Non-thrombotic pulmonary embolism may be caused by embolization of different types of cells (adipocytes, hematopoietic, amniotic, or tumor cells), bacteria, fungi, foreign material, or gas [2] and is related in most of cases to amniotic fluid emboli. The latter during first trimester of pregnancy is exceedingly rare [3, 4]. Trophoblastic cell embolism is a rare condition, which is mainly associated with preeclampsia or gestational trophoblastic disease. An association of cerebral trophoblastic cell embolism and massive pulmonary embolization leading a sudden death following artificial abortion during the first trimester has been previously reported in a 42-year-old woman [5].
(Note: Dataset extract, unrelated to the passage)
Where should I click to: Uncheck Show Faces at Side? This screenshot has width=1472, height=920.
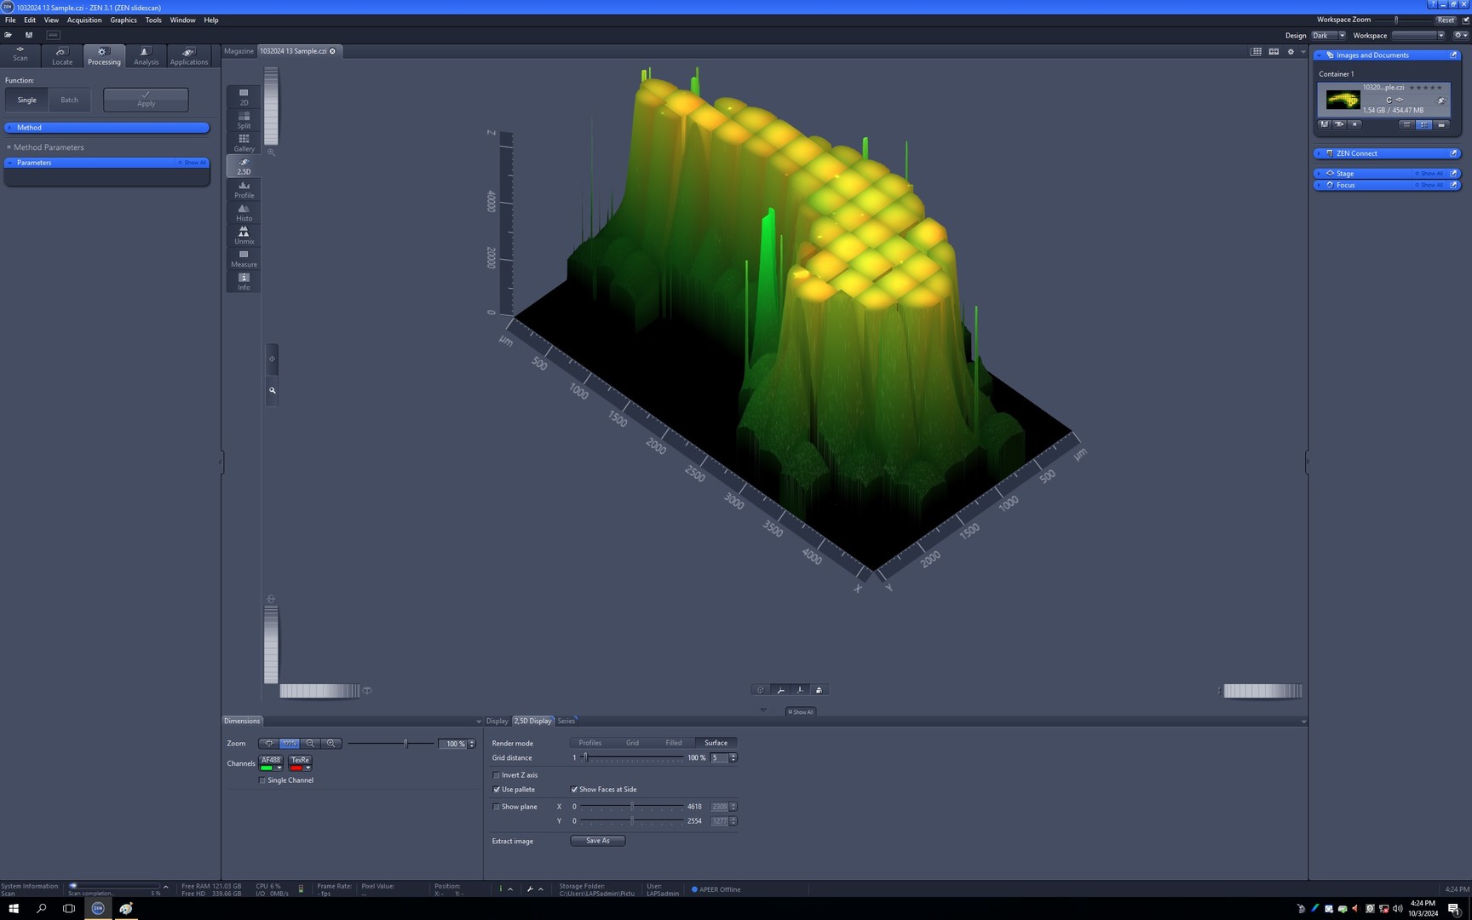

In the present case study, we describe a previously unreported association of blood clots and trophoblastic pulmonary embolism and exaggerated placental site reaction, with fatal issue.
Case study
A 15-year-old girl with history of anxiety attacks experienced severe dyspnea and polypnea at home. Upon the arrival of the mobile medical team, the patient was in non-shockable cardiac arrest with an undetermined no flow period. The patient recovered a stable heart rhythm after 55 min of advanced life support including 6 boli of 1 mg of epinephrine. At admission in the intensive care unit, echocardiography findings were a typical acute cor pulmonale with a thrombus in the pulmonary artery trunk. A stage E (A modifier) cardiogenic shock was diagnosed considering a near pulselessness state with deep arterial hypotension, a cardiac output at 1.3 L/min under high doses of epinephrine, and a lactatemia at 11.8 mmol/l. Decision was to place a veno-arterial extracorporeal membrane oxygenation (VA-ECMO).
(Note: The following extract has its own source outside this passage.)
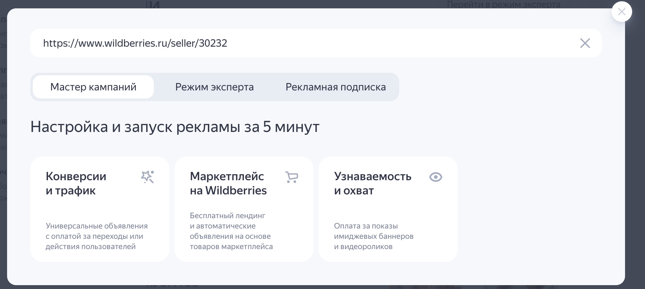The height and width of the screenshot is (289, 645).
Task: Click the shopping cart icon on Маркетплейс card
Action: (x=292, y=177)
After VA-ECMO placement, physical examination showed bilateral non-reactive mydriasis with a Glasgow Coma Scale (GCS) score of 3/15. Laboratory assays revealed prolonged activated partial thromboplastin time (aPTT) (> 5), 28% prothrombin time (PT), thrombocytopenia (134 G/L), low fibrinogen (1,1 g/L), and high fibrin monomer (> 150 µg/mL), all suggestive of a disseminated intravascular coagulation state (DIC). An abdominal ultrasound scan found an intrauterine pregnancy with no cardiac activity. Gestational age was estimated at around 11 weeks of amenorrhea. SARS-CoV-2 RT-PCR performed on a naso-pharyngeal swab was negative. Soon after VA-ECMO placement, a refractory post cardiac arrest syndrome occurred, requiring massive fluid challenge, high doses of norepinephrine and vasopressin. A hemorrhagic shock at cannulation site also led to massive packed red blood cells, platelet, plasma, and fibrinogen transfusions. Considering this clinical pattern, a discontinuation of life-sustaining therapies was collegially decided, and death occurred few hours later.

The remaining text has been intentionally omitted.